Tetris 2 was released in 1993 for the NES.
Who developed Tetris 2?
Tetris 2 was developed by Nintendo, available to play in your browser on RetroGameSpace.
How many players does Tetris 2 support?
Tetris 2 is a single-player Puzzle game for the NES.
What type of game is Tetris 2?
Tetris 2 is a Puzzle game for the NES, playable instantly in your browser — no downloads, no installs.
How can I play Tetris 2 for free?
Open this page and click "Play Now" — Tetris 2 runs free in your browser via WebAssembly emulation. No account, no payment, no installer.
Do I need to download anything to play Tetris 2 in the browser?
No. Tetris 2 streams from a public archive into a browser-side NES emulator. Nothing is installed on your computer.
Can I save my progress in Tetris 2?
Yes. Save states are stored in your browser (IndexedDB) per game, and you can also use any in-game save the original NES cartridge supported.

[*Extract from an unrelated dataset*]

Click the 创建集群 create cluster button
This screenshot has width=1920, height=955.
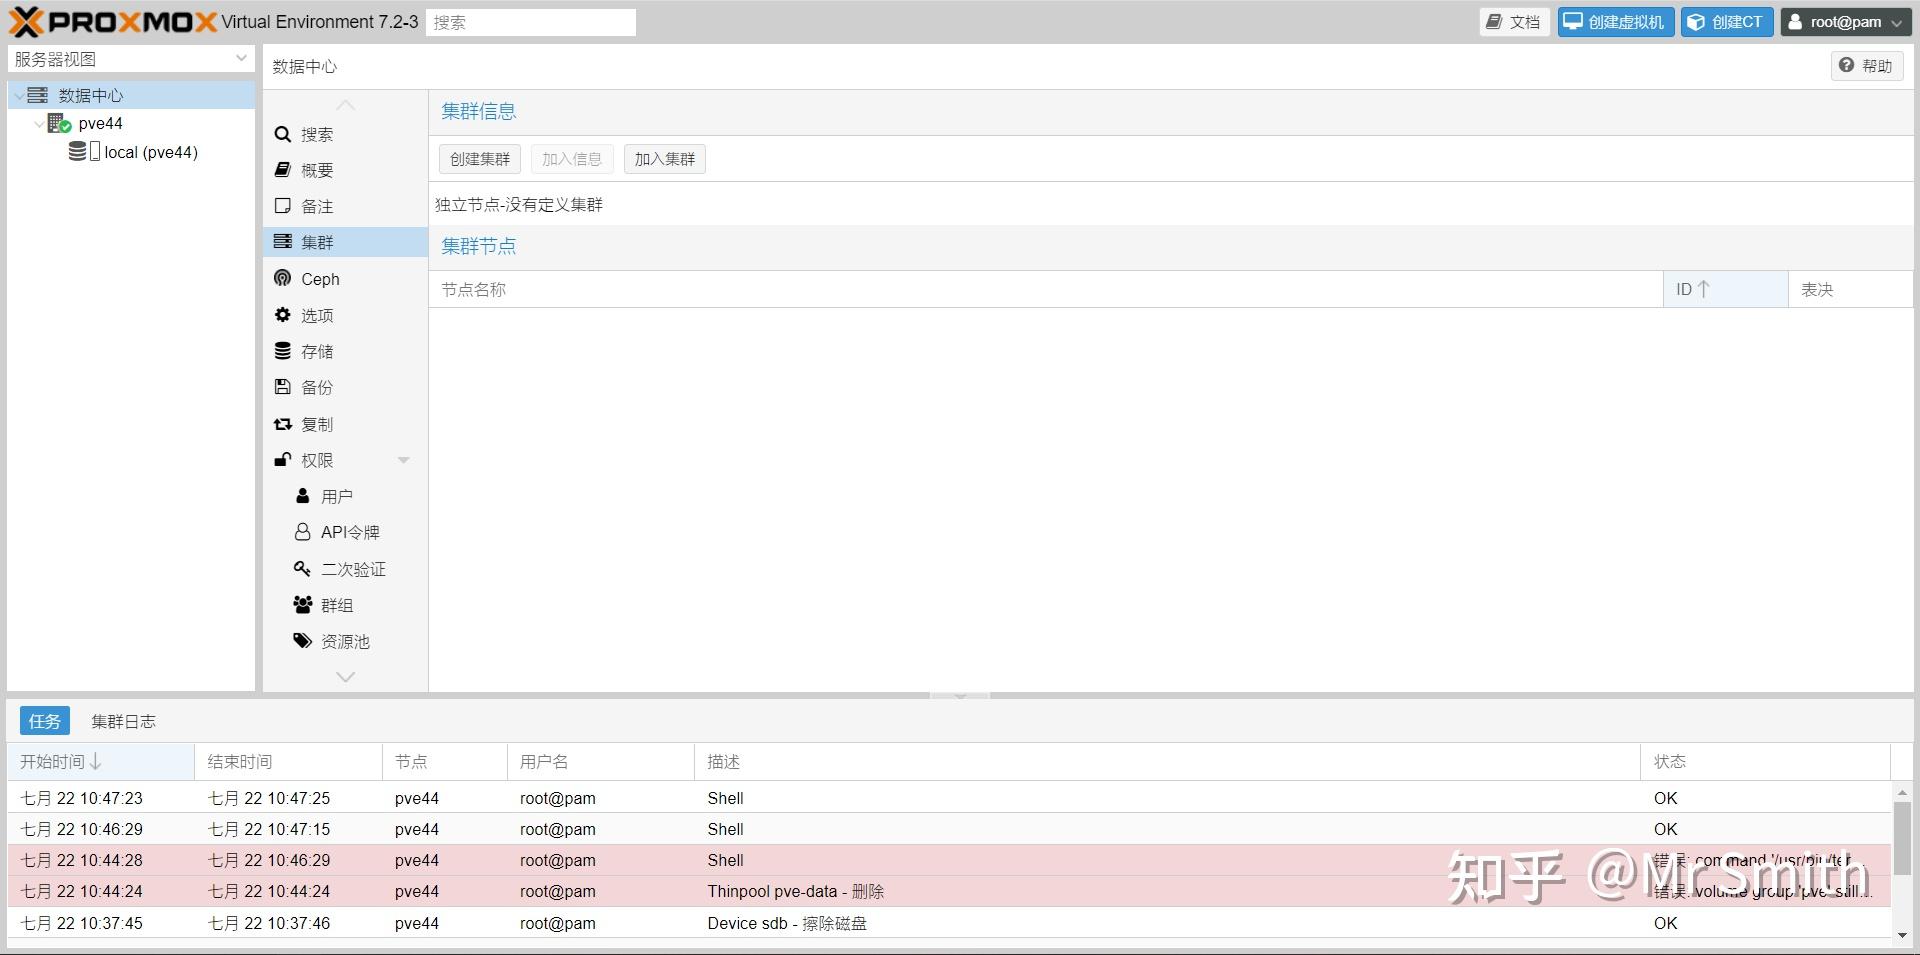pos(479,158)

Does Tetris 2 work on mobile devices?
Yes — the NES emulator runs on iOS Safari and Android Chrome. Touch controls overlay the game; landscape mode is recommended.
Is it legal to play Tetris 2 this way?
RetroGameSpace is a transient caching reverse-proxy and does not host first-party copies of Tetris 2. Game files are fetched on demand from publicly-accessible archives. You are responsible for compliance with your local laws and the bring-your-own-ROM principle.

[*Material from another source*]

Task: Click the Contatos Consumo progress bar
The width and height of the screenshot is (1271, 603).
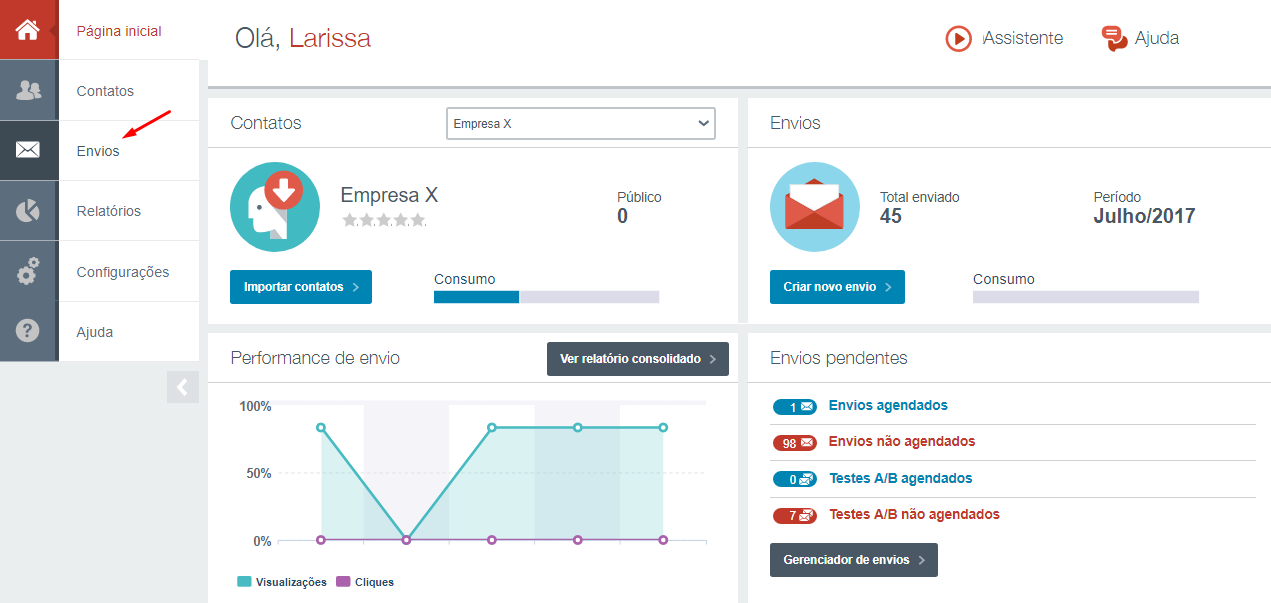Action: [x=546, y=297]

How long does it take to beat Tetris 2 on NES?
Stage mode runs 99 levels. Casual players may spend 4–8 hours reaching the later stages, while experienced puzzle gamers comfortable with the chain mechanic can push through in 2–3 focused sessions. There is no traditional ending cutscene; difficulty simply escalates continuously.
Is Tetris 2 significantly harder than the original Tetris?
Yes, in a different way. The original Tetris tests speed and spatial reflexes; Tetris 2 tests color-matching logic and chain planning. Later stages can feel very difficult because the target layout demands a specific sequence of placements, and a single mis-drop can make a stage nearly unwinnable without topping out and restarting.
What is the best starting strategy for new players?
Begin by identifying the color with the largest cluster of target blocks and prioritize feeding it matching pieces early. Keeping the playfield flat and avoiding buried gaps gives you flexibility. Do not waste pieces filling non-target areas when a target block is accessible.
Is Tetris 2 worth playing today?
For puzzle game fans curious about NES-era design experimentation, yes. It offers a genuinely distinct challenge from the original Tetris. Players expecting the classic line-clearing loop will find it jarring, but those who enjoy stage-based puzzle solving with a falling-piece twist will find it rewarding.